*** AVAILABLE DATA ***
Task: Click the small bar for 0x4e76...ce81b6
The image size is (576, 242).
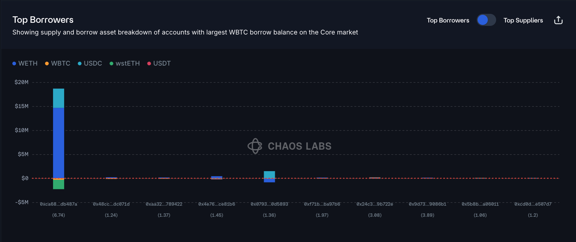Action: [x=217, y=177]
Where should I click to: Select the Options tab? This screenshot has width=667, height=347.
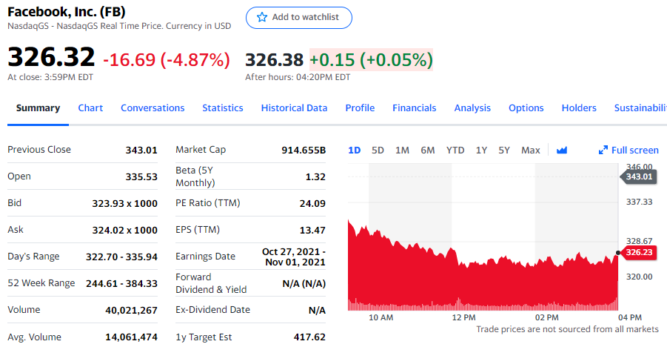tap(526, 108)
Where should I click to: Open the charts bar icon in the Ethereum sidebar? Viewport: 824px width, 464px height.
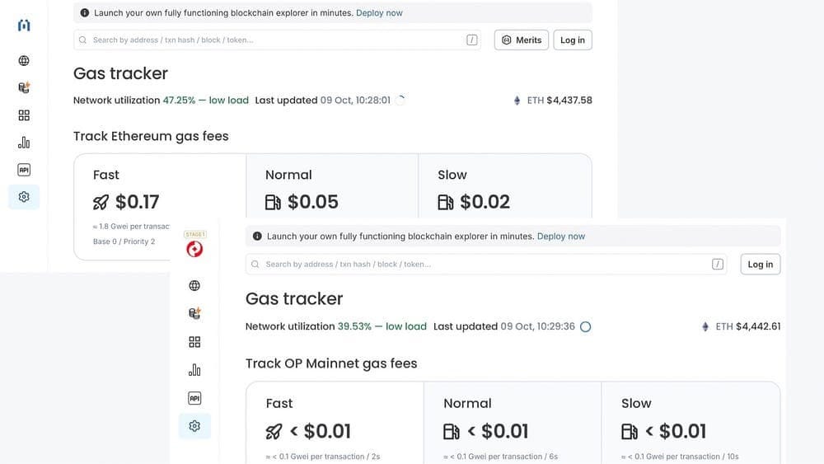click(x=24, y=143)
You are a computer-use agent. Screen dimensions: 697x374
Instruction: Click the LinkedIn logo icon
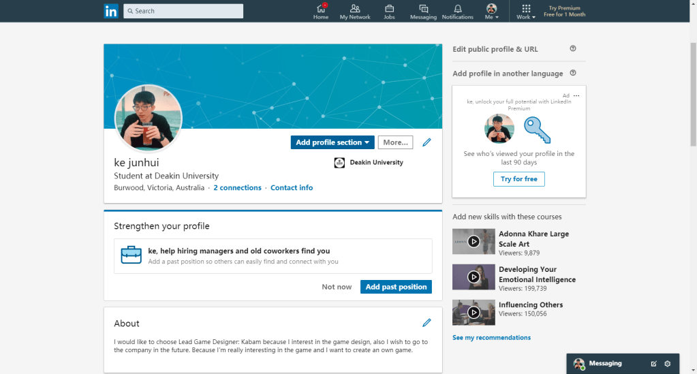click(110, 11)
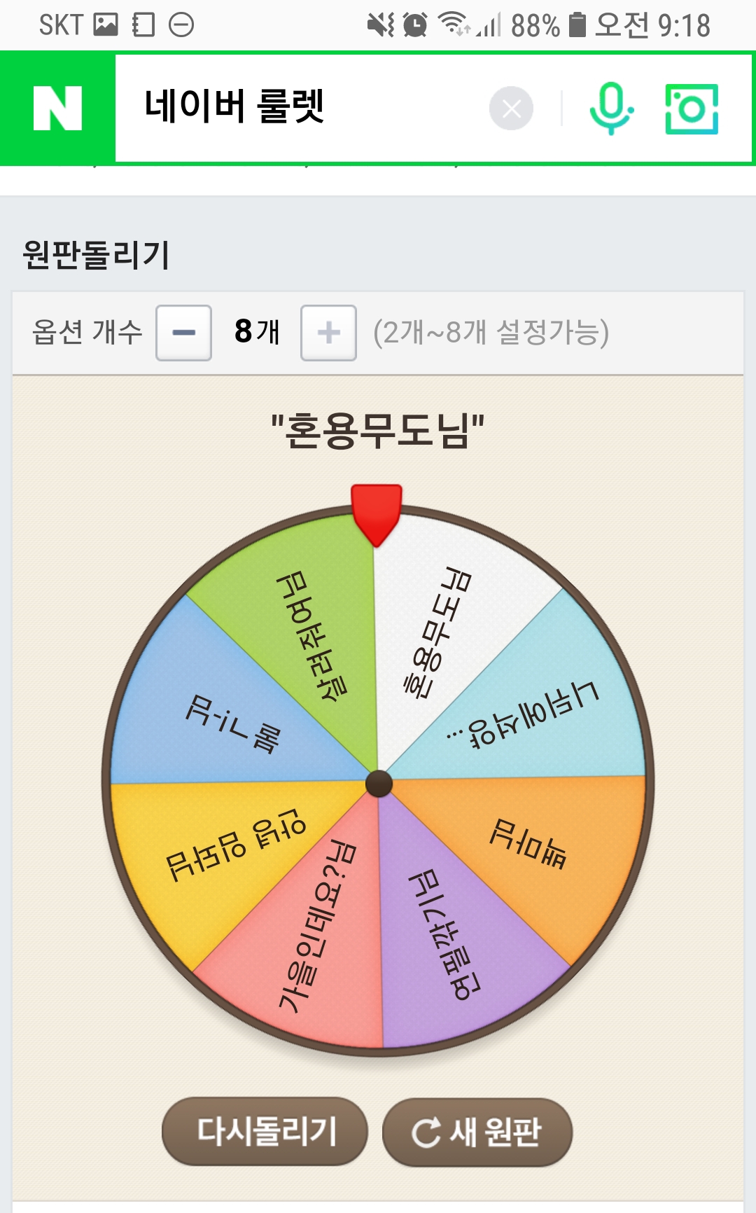The height and width of the screenshot is (1213, 756).
Task: Focus the search field containing 네이버 룰렛
Action: click(301, 107)

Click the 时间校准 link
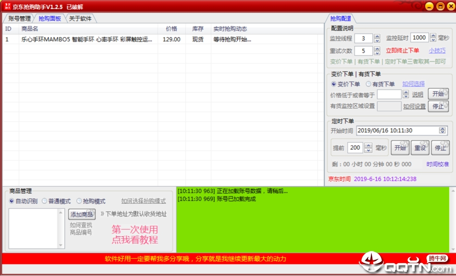437,164
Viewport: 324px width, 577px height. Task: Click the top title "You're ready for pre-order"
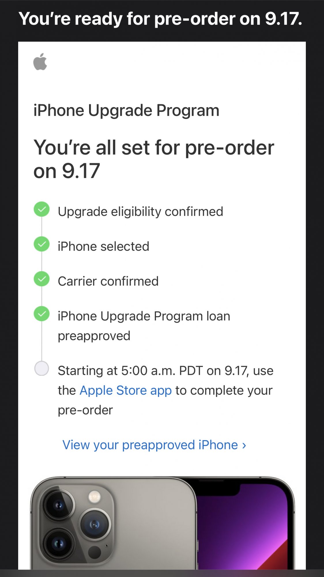pos(161,19)

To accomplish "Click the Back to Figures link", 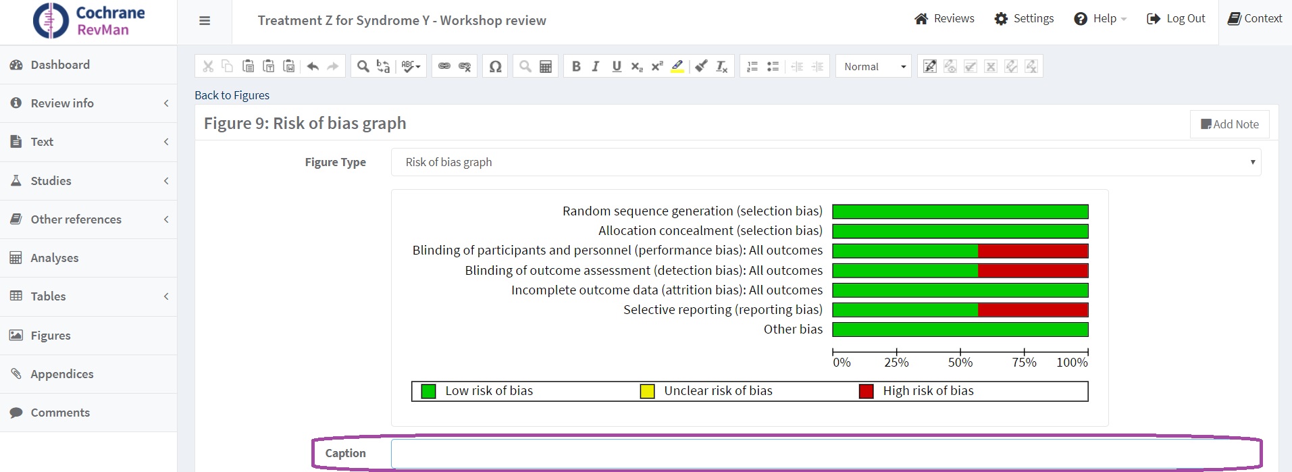I will coord(232,95).
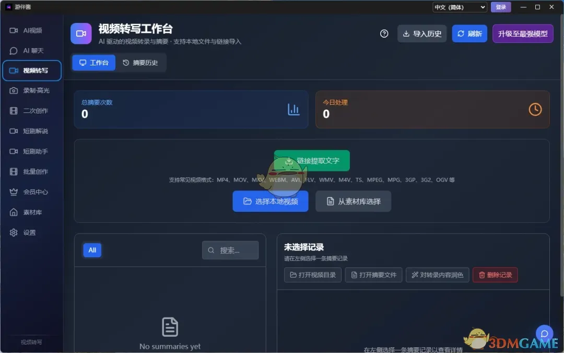
Task: Click the 搜索 search input field
Action: tap(230, 250)
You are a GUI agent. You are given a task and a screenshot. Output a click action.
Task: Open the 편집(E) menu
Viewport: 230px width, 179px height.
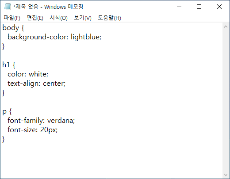[x=35, y=18]
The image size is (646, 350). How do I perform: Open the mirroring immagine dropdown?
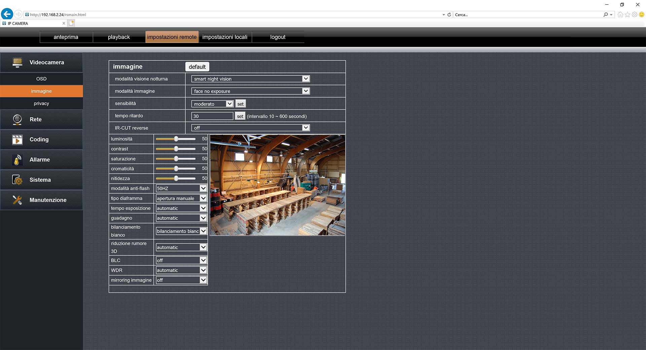pyautogui.click(x=181, y=280)
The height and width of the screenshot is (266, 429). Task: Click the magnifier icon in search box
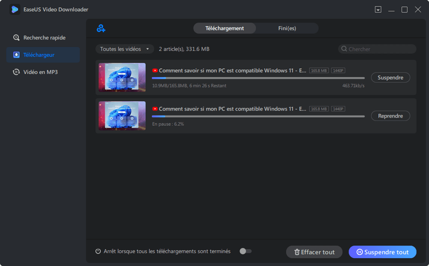[x=344, y=49]
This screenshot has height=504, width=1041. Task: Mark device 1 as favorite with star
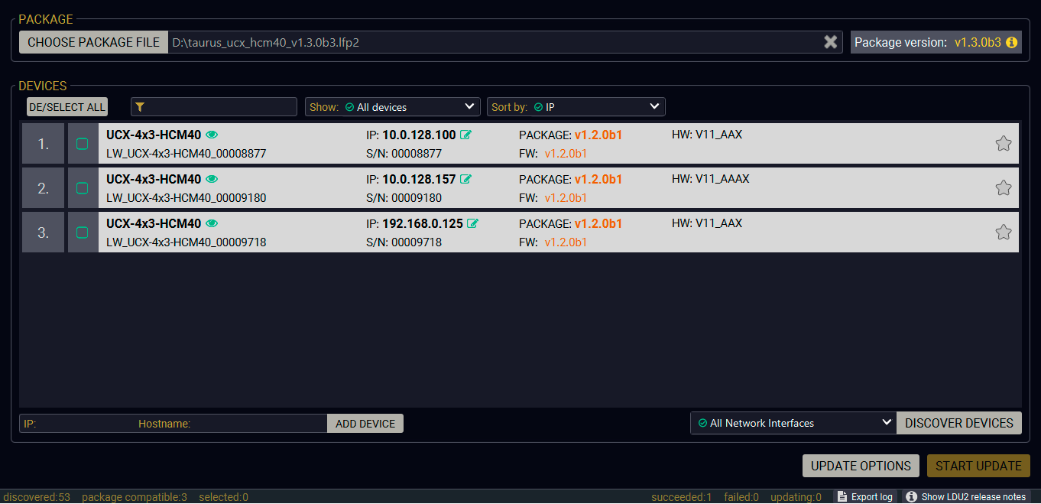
*** End of AVAILABLE DATA ***
## TASK REQUIREMENTS
A word-for-word repeat of the lines from the line with "Viewport: 230px width, 179px height." to the last line of the data, both ends included and pictures left out, is all that should appear.

## EXPECTED ANSWER
Viewport: 230px width, 179px height.
[x=35, y=18]
The image size is (646, 350). How do I perform: Open the mirroring immagine dropdown?
pyautogui.click(x=181, y=280)
The height and width of the screenshot is (266, 429). Task: Click the magnifier icon in search box
[x=344, y=49]
This screenshot has height=504, width=1041. Task: Mark device 1 as favorite with star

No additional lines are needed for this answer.